* installing the program, from https://jami.net or appstores or whatever * creating an identifier when prompted * establishing contact with other parties * creating groups * inviting contacts to groups * starting a group call
surely you've received the URL through some kind of communicator that had to be installed, and the contact set up
Jami is that kind of communicator. once you have it installed, and contacts set up, leveling the playing field, getting into a conversation, or starting one, is actually easier than visiting a URL
I'm told most people hardly ever look at their email these days. indeed, a lot of people don't even have one.
and they're not wrong. why use email that they need to go visit a web page to see, when a communicator like Jami brings messages, files and calls right into their devices?
I don't think I've come across this concept before. what are these "inbox rules" you speak of?

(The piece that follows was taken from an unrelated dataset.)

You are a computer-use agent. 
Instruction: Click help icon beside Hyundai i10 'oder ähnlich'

Jami, being Free Software, could probably have that and any other features that are desirable added. they don't even have to make sense for the business model of the original developers, and we're already at an advantage because Jami is not built with a goal of surveillance, control and exploitation
I don't mean to invalidate your experience, but communication media are very much what we (and our communication parties) make of them. I find the asynchronicity of email generally welcome, but I've also been in very high-bandwidth email communications, and some people expect immediate responses; I've also been in very low-bandwidth chat groups, but the interactivity can be useful at times. the very same social media networks can be overwhelming or desertic, depending on your contacts, and on what you use it for. in my case, missing an email can be a problem, but missing a chat message is no biggie, so "catching up" can be as easy as "mark it all read" (if there are even such markers in the chat client). but while some people use chat for throw-away conversations, some run businesses out of it, and for them discarding chat messages could be as bad as missing an email or a critical notification. my observation is that the properties we tend to assign to these media are not inherent to the media, but to the customs of the groups we interact with through them.

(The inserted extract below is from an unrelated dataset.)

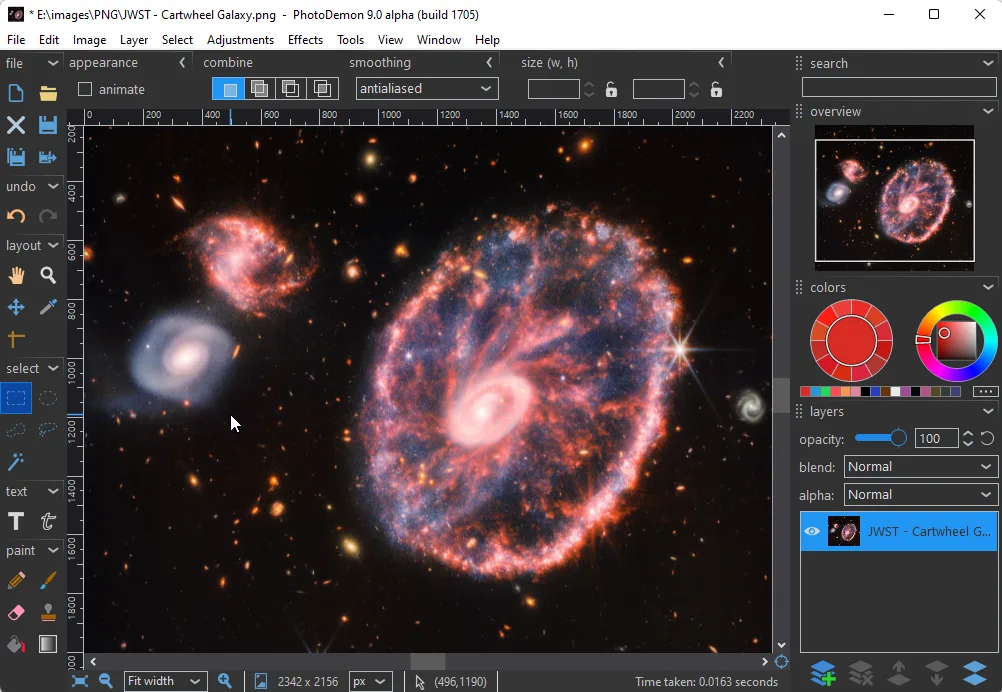Select the Eraser tool

pyautogui.click(x=16, y=612)
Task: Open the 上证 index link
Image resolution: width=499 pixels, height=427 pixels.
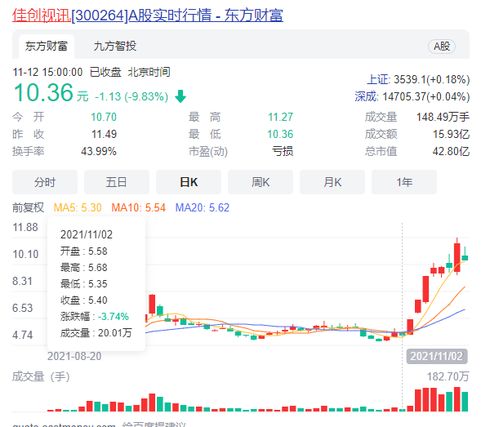Action: [x=378, y=80]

@7666@lxo@valhalla i will add that chats are really high-bandwidth and that's great for some things but i only got so much bandwidth in me and i really like email and fedi for the ability to just ignore it for hours and more or less get all the same info
@lxo@valhalla email is transactional by nature, meaning you can inject pre-processing filters/rules/logic/whatever into that before it is deposited into a mailbox. i have about 30 that do labeling, "mark as read" duties, sorting into subfolders, blocking, and more, which keeps the signal to noise ratio really high. chat on the other hand is more real-time and you can't quite as easily filter, sort, etc., that's why i generally don't prefer it.
even fedi has the same sort of transactional backing using posts allowing for filters, blocks, rewrites, whatever
GNU Jami offers some hope for that sort of features, that could presumably be added initially with its plugin architecture
that it uses per-conversation git repos with per-message commits underneath seems to make classification as simple as tagging the commits under some convention. that sort of thing would definitely be welcome to me. it's too easy to get things lost there.